Oui, détournement du sujet, quand je peins mes piscines vides, ou même, détournement de peinture quand, par exemple, je reprends la scène de Portrait of an artist (pool with two figures) de David Hockney mais avec un point de vue, un angle de vue différents et les années qui ont passées… Le personnage à la veste rose est cette fois de face et regarde perplexe le nageur qui flotte plus sur le dos qu’il ne nage,  laissant apparaitre une île déserte : son ventre ventripotent comme dirait notre ami Brassens.
Il m’arrive aussi de glisser subrepticement une œuvre de Toshio Saeki sur les murs d’une pièce dans un décor d’une apparente banalité, où se déroule une scène de famille, famille que nous imaginons sans mal bien pensante et un poil puritaine.
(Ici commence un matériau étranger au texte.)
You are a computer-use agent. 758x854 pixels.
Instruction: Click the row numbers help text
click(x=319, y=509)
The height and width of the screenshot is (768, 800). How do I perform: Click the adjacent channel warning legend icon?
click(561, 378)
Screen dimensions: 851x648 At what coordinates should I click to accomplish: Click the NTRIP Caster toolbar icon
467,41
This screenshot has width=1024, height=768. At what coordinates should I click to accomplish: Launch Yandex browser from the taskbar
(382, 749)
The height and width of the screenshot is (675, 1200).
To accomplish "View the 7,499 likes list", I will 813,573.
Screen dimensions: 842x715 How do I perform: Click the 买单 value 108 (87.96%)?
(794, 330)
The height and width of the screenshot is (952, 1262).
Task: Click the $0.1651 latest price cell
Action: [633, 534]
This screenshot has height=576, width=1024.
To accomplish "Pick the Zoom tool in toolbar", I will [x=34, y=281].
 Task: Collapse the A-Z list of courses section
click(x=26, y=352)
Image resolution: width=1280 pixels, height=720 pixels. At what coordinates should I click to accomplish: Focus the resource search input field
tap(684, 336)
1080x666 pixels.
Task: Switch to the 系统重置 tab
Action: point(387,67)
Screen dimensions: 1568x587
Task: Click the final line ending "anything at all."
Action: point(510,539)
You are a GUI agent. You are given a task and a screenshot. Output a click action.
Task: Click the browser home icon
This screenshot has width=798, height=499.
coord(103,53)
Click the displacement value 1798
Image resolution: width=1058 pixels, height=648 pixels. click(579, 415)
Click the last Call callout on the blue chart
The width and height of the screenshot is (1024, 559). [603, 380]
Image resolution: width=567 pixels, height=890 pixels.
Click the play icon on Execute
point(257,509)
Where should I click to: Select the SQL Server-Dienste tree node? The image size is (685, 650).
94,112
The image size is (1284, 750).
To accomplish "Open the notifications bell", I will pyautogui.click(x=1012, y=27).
J’ai grandi avec les rediffusions de séries télé des années 50, 60, 70, et j’étais en plein dans les années 80. Avec mon attirance pour le cinéma, la pop culture et la sub culture pas étonnant que je ressorte tout ça dans mes toiles.

Votre dernière série présente une foule compacte qui se dirige, telle une masse de traits graphiques et de réserve, vers un volcan en irruption. Comment ne pas y déceler une vanité suprême. Dites-nous en plus…
Oui comment !? Le tourisme de masse, les publicités qui passent en boucles, les news, les fakes news, les jeux vidéos, les réseaux sociaux, les écrans… Nous perdons notre substantifique moelle et courrons sans réel but vers une réelle perte de soi.

Vous êtes actuellement représenté par la galerie Anouk Le Bourdiec à Paris. Quel est votre prochain lieu d’accrochage? Donnez-nous rendez-vous…
Nous préparons une autre expo avec Anouk Le Bourdiec… J’étais avec la galerie Parker’s Box à New York qui a fermé. À la suite de quoi j’ai été approché par une galerie du lower east side dont je tairai le nom aujourd’hui mais dont j’aime la programmation, dont Rosson Cr… Je ne manquerai pas de vous tenir au courant.